Invitation to a pre-emptive attack?
Published: 25 Sep. 2016, 19:37
At the same time, with its fifth nuclear test, the North announced this month that it has now standardized a weapons design for a miniaturized nuclear warhead that could be placed atop a ballistic missile. All of these actions are designed to make North Korea into a full-fledged nuclear weapons state before the next U.S. president is elected. Pyongyang believes that by demonstrating a survivable nuclear deterrent, its nuclear capabilities will make the regime more secure against external attacks. This is patently wrong.
North Korea in my estimation lacks a fundamental understanding of nuclear deterrence. They have studied the history of U.S. nuclear policy including the Manhattan Project, Eisenhower’s doctrine of massive retaliation, the START treaty, and Reagan’s Star Wars project (the precursor to missile defense). However, they do not understand the strategic interaction that takes place between two nuclear weapons states and the dangers inherent in efforts by one side to rapidly change the status quo.
For example, when North Korea had a few bombs in the basement, it may have posed a threat, but there was little chance of crisis instability or escalation because the weapons were not deliverable. If there were a conventional military conflict on the peninsula, there was little chance this would escalate to the nuclear threshold as the bombs were not usable as weapons.
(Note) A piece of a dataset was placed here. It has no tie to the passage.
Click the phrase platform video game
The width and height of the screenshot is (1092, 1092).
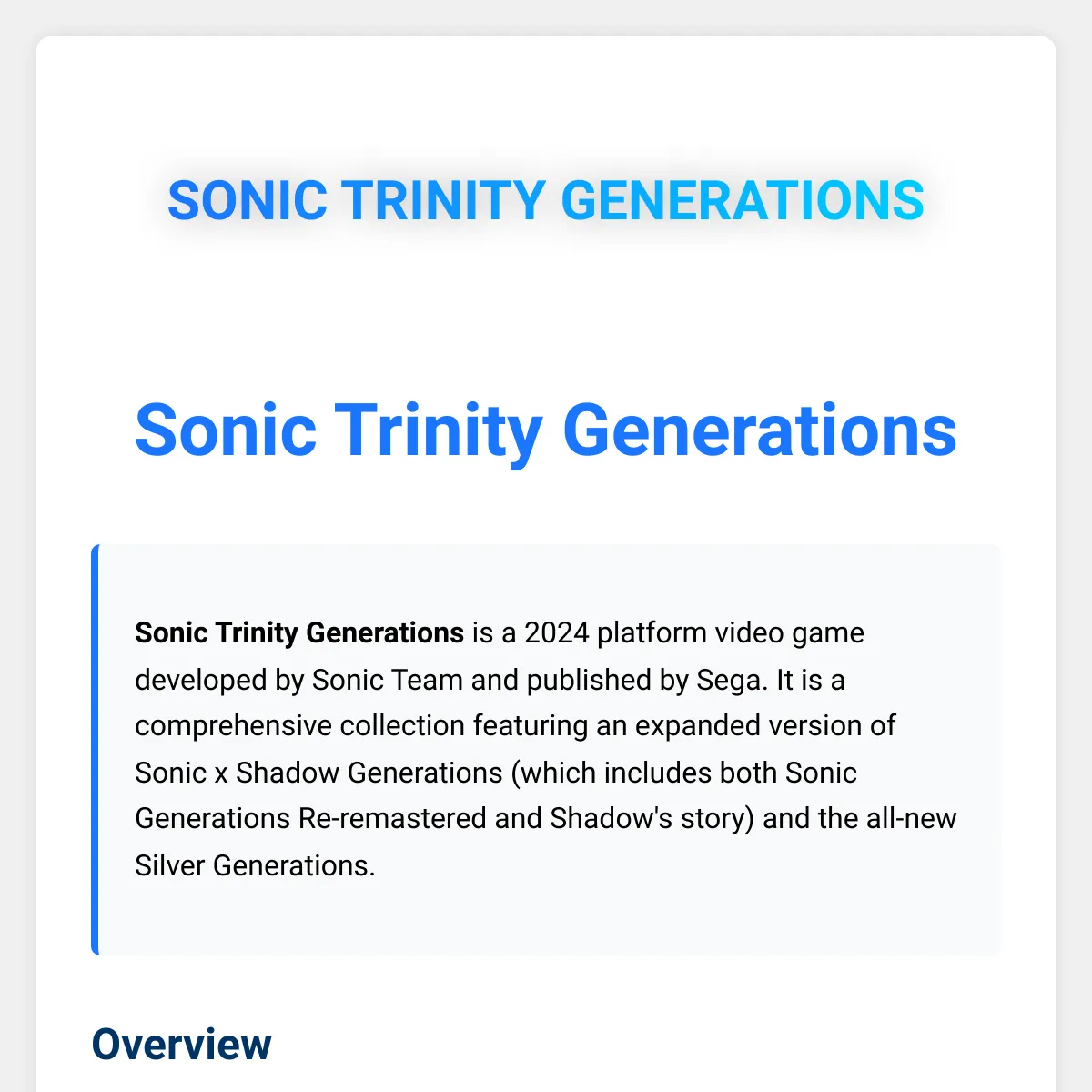[731, 632]
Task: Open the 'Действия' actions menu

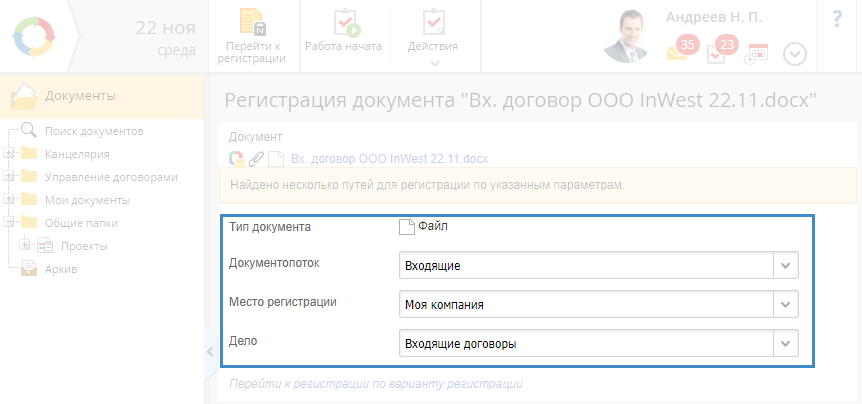Action: [x=433, y=36]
They served as a deterrent, perhaps only in the minds of North Koreans.
North Korea is now rapidly building its nuclear weapons force, and it is maintaining its artillery force, but allowing its conventional Korean People’s Army military capabilities to decline because of lack of funding, resources, and training. For Pyongyang, this is an asymmetric strategy that leverages the two things it thinks it does well — nukes and artillery — to make itself more secure.
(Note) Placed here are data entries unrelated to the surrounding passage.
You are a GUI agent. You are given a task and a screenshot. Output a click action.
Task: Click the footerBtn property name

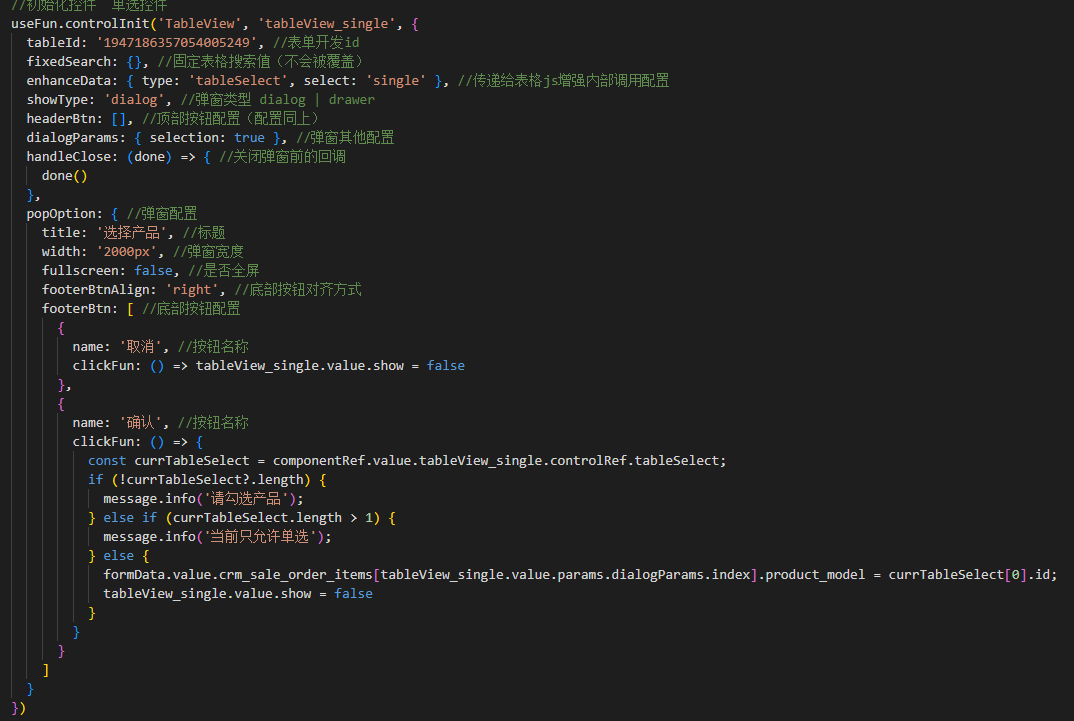[x=76, y=308]
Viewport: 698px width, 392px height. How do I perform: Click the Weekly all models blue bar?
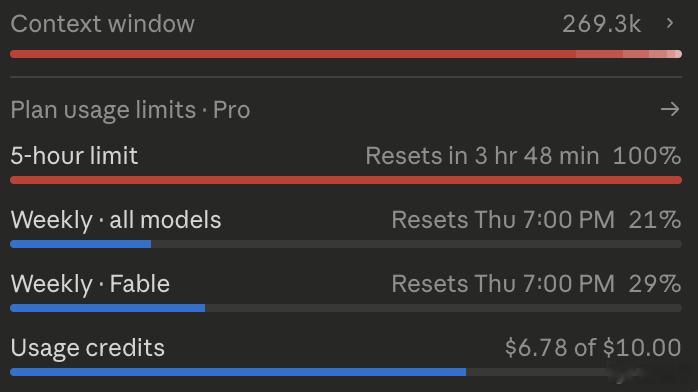point(346,244)
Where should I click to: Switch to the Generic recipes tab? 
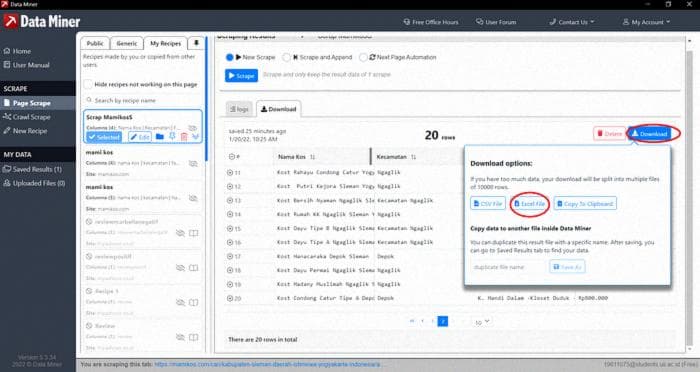click(x=127, y=43)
However, this does not make it more secure. North Korea has truncated the escalation ladder so that if there were ever a conflict, Pyongyang would have nowhere else to go up the escalation ladder after artillery except to its nuclear weapons. This compels the United States to pre-emptively attack the nuclear forces at the first sign of conflict.
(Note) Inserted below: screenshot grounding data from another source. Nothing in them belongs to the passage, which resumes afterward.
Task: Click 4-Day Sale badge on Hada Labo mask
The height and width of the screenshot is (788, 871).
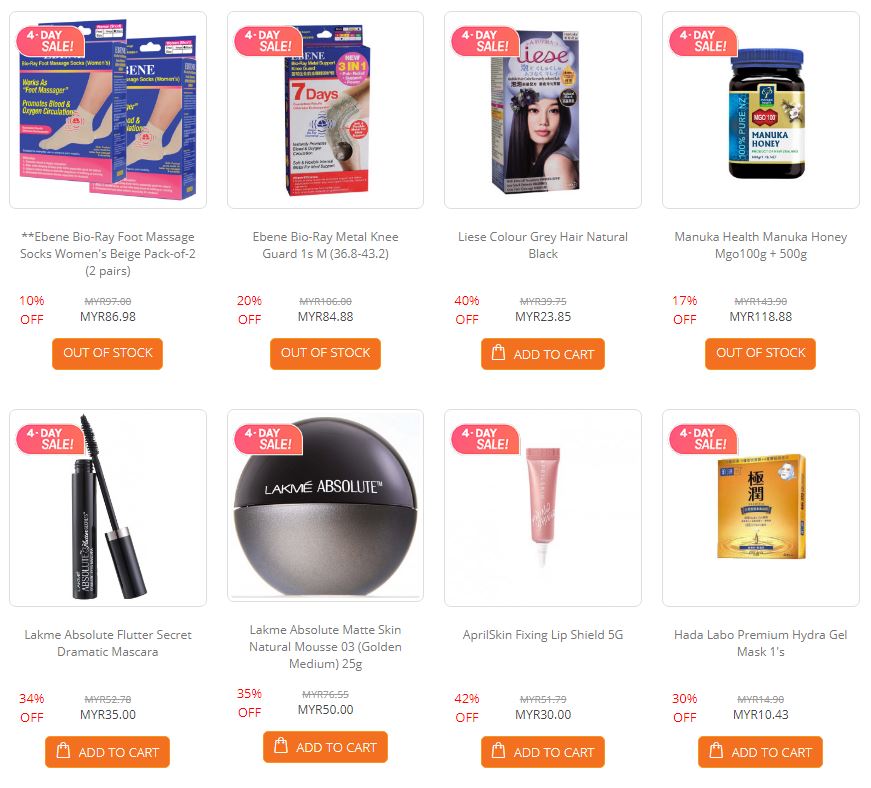Action: [703, 439]
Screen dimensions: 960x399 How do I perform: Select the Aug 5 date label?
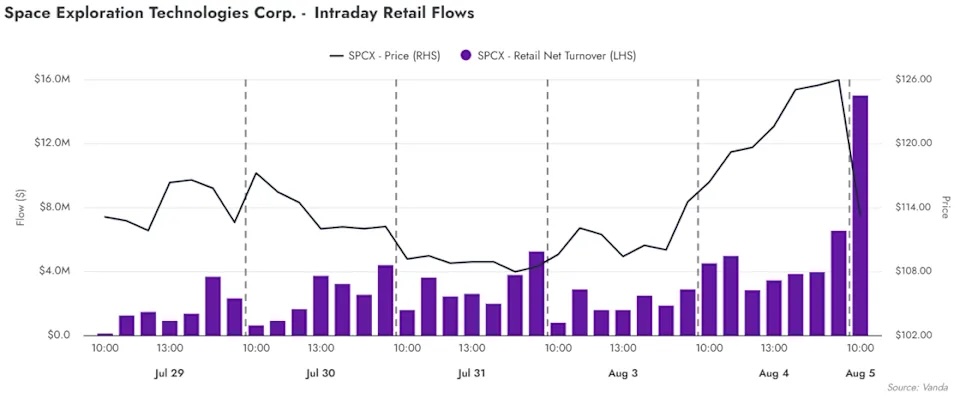860,373
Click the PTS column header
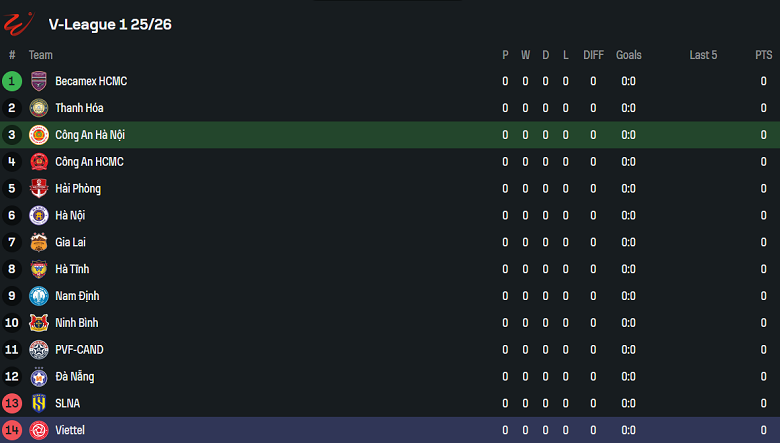The height and width of the screenshot is (443, 780). click(x=763, y=55)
Another example relates to this rocket engine test. Now that it has conducted the ground test, the next step would be to test a long-range ICBM, probably in the form of the Unha rocket, which the North would claim to be for the purpose of putting a satellite into orbit. Some say this may come as early as October 10, the next major holiday in the North (anniversary of the communist party).
However, if Pyongyang starts to stack the components of a long-range rocket on a launch pad in the coming days, the United States does not know the true intention of that rocket. And in particular, Washington does not know what will be on the top of that rocket. Will it be a satellite? Will it be a dummy warhead? Or will it be the new “standardized design” nuclear warhead that the regime has boasted of with the fifth nuclear test?
The North often shrouds the rocket so it is not visible with satellite imagery until it is ready to launch. Any responsible U.S. national security official cannot give the North Koreans the benefit of the doubt that the missile is not a threat, and would have to consider striking the missile on the launch pad, or intercepting it after launch with ballistic missile defense.
North Korean nuclear actions are not buying it more security. It is instead compelling the United States to consider military options that will make North Korea more insecure and more vulnerable to a military strike.
There is no conversation between the U.S. and DPRK to acknowledge the dangerous situation that we are now entering.
*The author is a professor at Georgetown University and senior adviser at CSIS in Washington D.C. His new book is “Powerplay: Origins of the American Alliance System in Asia.”